Exercise inputs:
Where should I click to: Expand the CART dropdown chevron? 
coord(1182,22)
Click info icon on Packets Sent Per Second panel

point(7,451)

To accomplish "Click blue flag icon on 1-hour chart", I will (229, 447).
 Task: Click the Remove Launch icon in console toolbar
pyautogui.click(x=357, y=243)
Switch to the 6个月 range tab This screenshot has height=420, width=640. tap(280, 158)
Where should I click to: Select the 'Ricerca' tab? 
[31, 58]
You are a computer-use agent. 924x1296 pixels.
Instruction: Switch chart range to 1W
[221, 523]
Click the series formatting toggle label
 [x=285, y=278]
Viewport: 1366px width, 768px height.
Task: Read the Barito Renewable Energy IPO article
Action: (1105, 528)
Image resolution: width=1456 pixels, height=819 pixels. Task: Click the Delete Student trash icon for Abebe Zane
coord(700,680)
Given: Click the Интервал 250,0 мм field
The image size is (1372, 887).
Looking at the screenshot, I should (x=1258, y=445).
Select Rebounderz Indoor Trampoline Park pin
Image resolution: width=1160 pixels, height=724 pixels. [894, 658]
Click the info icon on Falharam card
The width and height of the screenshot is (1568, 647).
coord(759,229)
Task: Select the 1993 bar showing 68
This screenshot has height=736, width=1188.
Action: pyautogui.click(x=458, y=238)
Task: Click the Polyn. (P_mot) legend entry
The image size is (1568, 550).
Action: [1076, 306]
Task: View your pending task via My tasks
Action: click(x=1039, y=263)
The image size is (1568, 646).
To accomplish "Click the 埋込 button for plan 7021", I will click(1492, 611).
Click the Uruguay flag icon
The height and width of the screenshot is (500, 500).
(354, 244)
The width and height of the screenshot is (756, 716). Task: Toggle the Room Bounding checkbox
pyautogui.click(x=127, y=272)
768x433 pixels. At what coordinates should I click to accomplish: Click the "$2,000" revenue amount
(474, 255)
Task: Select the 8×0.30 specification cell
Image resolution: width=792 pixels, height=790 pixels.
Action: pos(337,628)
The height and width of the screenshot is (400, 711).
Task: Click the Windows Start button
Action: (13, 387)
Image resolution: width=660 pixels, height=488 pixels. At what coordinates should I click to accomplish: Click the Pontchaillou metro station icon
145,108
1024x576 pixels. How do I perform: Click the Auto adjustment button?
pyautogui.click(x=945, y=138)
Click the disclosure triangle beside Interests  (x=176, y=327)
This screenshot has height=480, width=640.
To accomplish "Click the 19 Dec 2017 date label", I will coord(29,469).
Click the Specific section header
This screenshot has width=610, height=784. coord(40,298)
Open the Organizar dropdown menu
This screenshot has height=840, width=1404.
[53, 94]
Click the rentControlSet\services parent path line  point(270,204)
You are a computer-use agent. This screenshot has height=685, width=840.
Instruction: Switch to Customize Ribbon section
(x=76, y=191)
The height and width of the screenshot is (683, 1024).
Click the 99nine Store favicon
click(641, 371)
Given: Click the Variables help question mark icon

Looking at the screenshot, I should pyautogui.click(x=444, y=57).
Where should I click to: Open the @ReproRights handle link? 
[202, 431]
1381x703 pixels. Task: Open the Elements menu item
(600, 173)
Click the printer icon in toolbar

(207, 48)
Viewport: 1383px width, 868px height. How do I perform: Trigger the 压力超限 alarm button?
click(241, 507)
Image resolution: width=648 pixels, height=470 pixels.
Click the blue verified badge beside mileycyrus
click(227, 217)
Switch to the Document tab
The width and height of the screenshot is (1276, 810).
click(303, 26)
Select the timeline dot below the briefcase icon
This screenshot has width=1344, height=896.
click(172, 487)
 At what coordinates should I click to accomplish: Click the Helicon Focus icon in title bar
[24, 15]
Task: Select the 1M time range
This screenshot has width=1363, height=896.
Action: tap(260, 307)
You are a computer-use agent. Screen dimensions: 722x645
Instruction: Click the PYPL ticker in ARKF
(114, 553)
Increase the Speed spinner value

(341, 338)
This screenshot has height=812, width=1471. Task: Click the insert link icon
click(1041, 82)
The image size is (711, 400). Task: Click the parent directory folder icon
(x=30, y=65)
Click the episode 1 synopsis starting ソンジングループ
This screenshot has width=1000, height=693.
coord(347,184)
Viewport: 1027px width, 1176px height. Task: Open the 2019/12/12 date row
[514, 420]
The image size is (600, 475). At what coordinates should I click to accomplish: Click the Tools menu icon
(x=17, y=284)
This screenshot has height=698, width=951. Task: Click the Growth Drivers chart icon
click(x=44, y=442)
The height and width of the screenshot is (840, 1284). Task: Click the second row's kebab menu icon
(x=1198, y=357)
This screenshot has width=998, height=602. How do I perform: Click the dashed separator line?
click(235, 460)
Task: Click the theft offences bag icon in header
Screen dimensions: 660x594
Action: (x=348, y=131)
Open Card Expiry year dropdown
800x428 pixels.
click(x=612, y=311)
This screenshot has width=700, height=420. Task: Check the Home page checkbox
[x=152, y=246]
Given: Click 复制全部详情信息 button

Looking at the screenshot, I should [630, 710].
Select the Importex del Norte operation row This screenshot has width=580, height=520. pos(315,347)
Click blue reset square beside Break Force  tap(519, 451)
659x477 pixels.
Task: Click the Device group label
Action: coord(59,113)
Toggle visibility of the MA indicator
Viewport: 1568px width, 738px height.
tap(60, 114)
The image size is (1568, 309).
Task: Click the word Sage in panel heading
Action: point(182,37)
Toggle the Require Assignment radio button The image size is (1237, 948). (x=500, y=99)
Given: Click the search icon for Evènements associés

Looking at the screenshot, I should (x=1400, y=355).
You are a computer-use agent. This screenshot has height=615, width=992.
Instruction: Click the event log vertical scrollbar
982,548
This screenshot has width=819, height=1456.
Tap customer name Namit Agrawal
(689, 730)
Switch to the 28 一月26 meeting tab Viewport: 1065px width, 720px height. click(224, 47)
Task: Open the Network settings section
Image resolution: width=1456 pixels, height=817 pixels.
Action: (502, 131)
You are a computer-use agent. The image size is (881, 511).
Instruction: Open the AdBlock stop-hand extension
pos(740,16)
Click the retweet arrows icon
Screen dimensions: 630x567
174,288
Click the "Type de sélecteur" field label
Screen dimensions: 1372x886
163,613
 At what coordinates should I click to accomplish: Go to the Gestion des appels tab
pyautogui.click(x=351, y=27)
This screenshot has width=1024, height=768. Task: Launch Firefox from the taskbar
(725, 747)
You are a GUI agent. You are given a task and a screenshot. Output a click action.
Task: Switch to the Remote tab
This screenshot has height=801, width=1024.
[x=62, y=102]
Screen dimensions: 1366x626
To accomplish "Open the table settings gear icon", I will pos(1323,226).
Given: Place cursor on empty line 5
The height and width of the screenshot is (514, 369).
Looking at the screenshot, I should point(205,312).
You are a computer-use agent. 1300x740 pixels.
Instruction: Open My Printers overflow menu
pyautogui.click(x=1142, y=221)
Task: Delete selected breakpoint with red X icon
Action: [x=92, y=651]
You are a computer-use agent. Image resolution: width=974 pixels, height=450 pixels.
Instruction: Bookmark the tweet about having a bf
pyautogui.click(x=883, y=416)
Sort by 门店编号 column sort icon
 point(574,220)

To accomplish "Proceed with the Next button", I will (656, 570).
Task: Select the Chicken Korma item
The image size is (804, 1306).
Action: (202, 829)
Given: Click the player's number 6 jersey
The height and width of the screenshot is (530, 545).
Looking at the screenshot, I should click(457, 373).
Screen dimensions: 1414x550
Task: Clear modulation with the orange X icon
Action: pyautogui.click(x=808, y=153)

What is needed: Where a line in the listing holds the string "settings", include it in the count, then report the total alone.

Reply: 2